# Dorian Yates HIT training natty and without partner



## kmax (Feb 21, 2008)

As it says on the tin. Do people think it's possible to do well on HIT while natty and without a training partner. Do you need both to be able to do one set to proper failure?


----------



## Mingster (Mar 25, 2011)

kmax said:


> As it says on the tin. Do people think it's possible to do well on HIT while natty and without a training partner. Do you need both to be able to do one set to proper failure?


You need to improvise when training alone. I used to use drop sets in place of forced reps for example. It's perfectly possible to train this way natty.


----------



## essexboy (Sep 7, 2008)

kmax said:


> As it says on the tin. Do people think it's possible to do well on HIT while natty and without a training partner. Do you need both to be able to do one set to proper failure?


I use an abbreviated training regime.I also train alone, in a empty gym.You have to select movements that wont be dangerous,if you fail.Squats,in a proper rack, deadlifts chins dips etc.I dont use free weights but rely on hammer/Nautilus machines.
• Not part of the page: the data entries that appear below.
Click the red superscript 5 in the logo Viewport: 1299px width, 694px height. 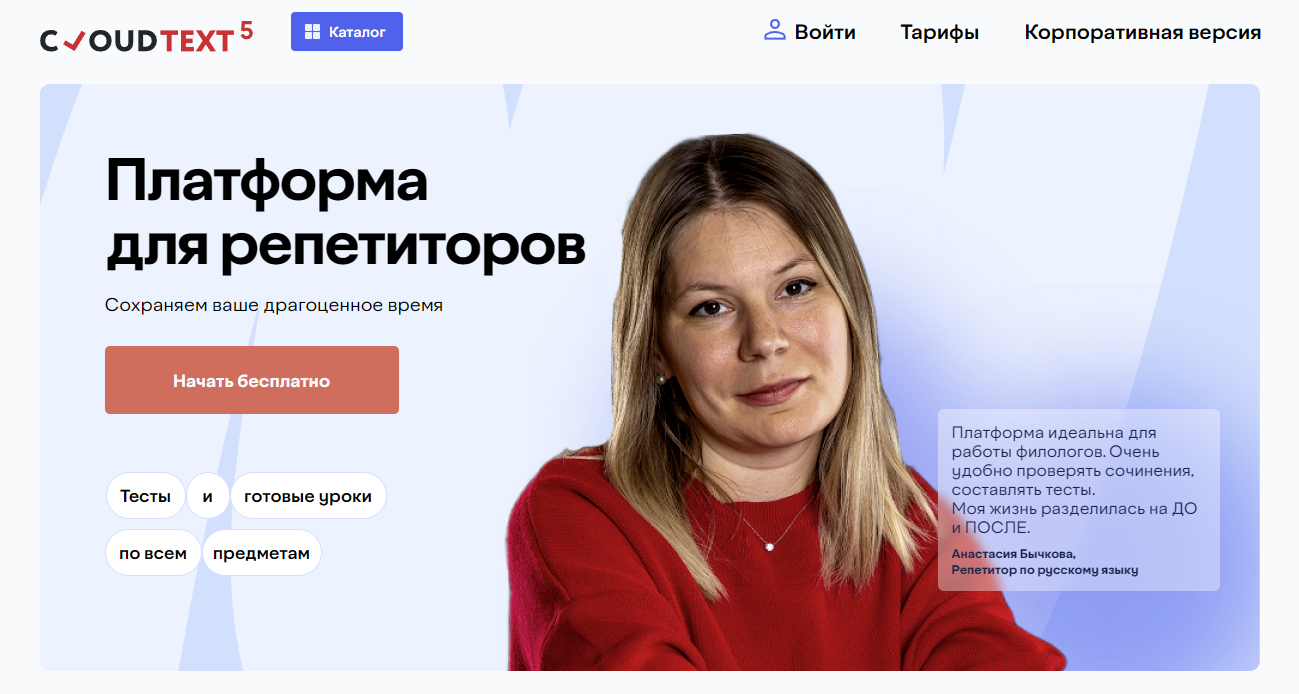[x=246, y=30]
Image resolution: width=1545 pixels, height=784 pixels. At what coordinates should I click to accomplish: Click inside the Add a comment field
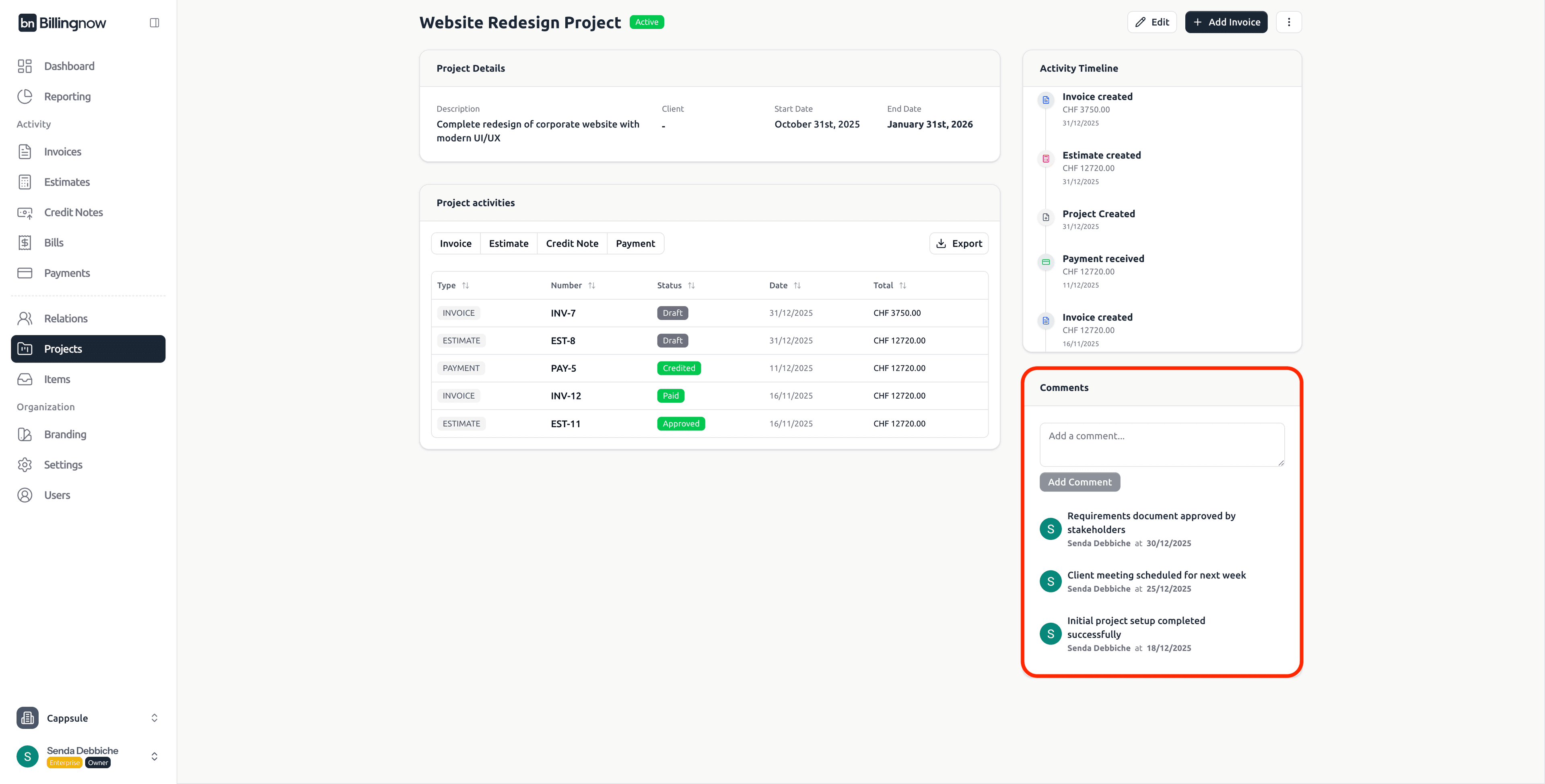[1161, 444]
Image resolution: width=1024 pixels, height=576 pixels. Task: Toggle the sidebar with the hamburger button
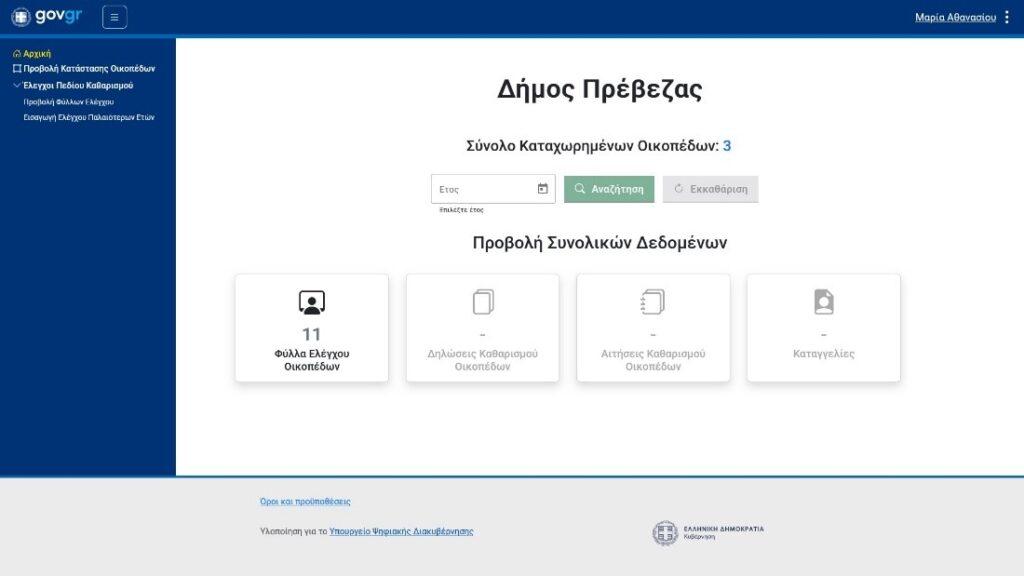point(115,16)
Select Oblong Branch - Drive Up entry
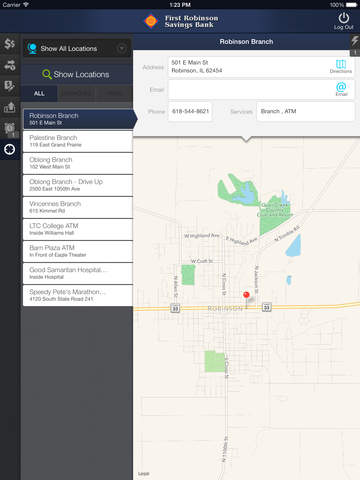This screenshot has width=360, height=480. tap(78, 185)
Im then able to "walk away" after failure.If you can generate the required motivation its possible to give 100% alone.

However, a clued up partner who can coax, inspire you and provide safety is a definite advantage.


----------



## Jamieson (Jul 11, 2014)

I've trained HIT without a training partner for over 15 years now and it's perfectly fine. Bare in mind that as a natty you will NOT require the forced reps and negatives that Dorian uses in the vids every time you train, as these 'set extending' techniques are better suited to assisted guys as they can recover from them more readily. Adding them in once a month or so will be fine as the key to HIT is intensity of effort, but once you're working at 100% effort you don't want to do it for too long, i.e., you don't want to add in 3/4 negatives in every set every time you train, and by taking each work set to MMF this will be sufficient to trigger the growth response.

As Mingster said you do need to improvise if you do want to add in negatives but it is doable, i.e.Yates rows can be done by deadlifting the weight in to the starting position, Laterals by leveraging the weight to shoulder height or lifting it with both hands, Leg press by putting your hands on your knees/thighs and pushing the weight up.

If you want to stick to the exact exercises Dorian uses then it will be slightly trickier but if not you could swap exercises and do ones that you can easily perform negatives in, i.e., do chins instead of pull downs and weighted dips instead of decline press. You could also do DB declines so you can finish the set on the final negative and simply drop the DBs as opposed to having to rack the weight if using a Barbell.

Anyway, good luck.


----------



## theBEAST2002 (Oct 16, 2011)

You will do well. Just consider the safety aspects.


----------



## nWo (Mar 25, 2014)

I did well using HIT training alone for my last 6 months as a natty, gained a great amount of strength and size. You can either use safety bars/pins in place of a spotter, or use alternative exercises (for example, dumbbell bench press rather than barbell). Obviously forced reps won't be an option, but it's all about reaching true positive failure and then finishing the set with an intensity technique to take the muscle beyond failure. You can use dropsets, rest-pause, cheat reps, partials etc.

An excerpt from Dorian's old Blood & Guts book on using intensity techniques:



Dorian Yates said:


> *The Intensity Factors For Growth*
> 
> After I've done two or three warm up sets, I'll go right up to the heaviest set. Keeping the reps in the 6 to 10 range for the upper body works well. For lower body, I'll do anywhere from 8 to 20 reps. The lower body responds excellently to higher reps.
> 
> ...


----------



## Major Eyeswater (Nov 2, 2013)

If anything, HIT is probably better suited to the natural trainer than high volume, because high volume done with a reasonable degree of intensity requires more recovery.


----------



## kmax (Feb 21, 2008)

Cheers for the input guys. Been doing HIT a few weeks and have gone up a good amount on accessory lifts, but not the big compounds, especially bench press and shoulder press.


----------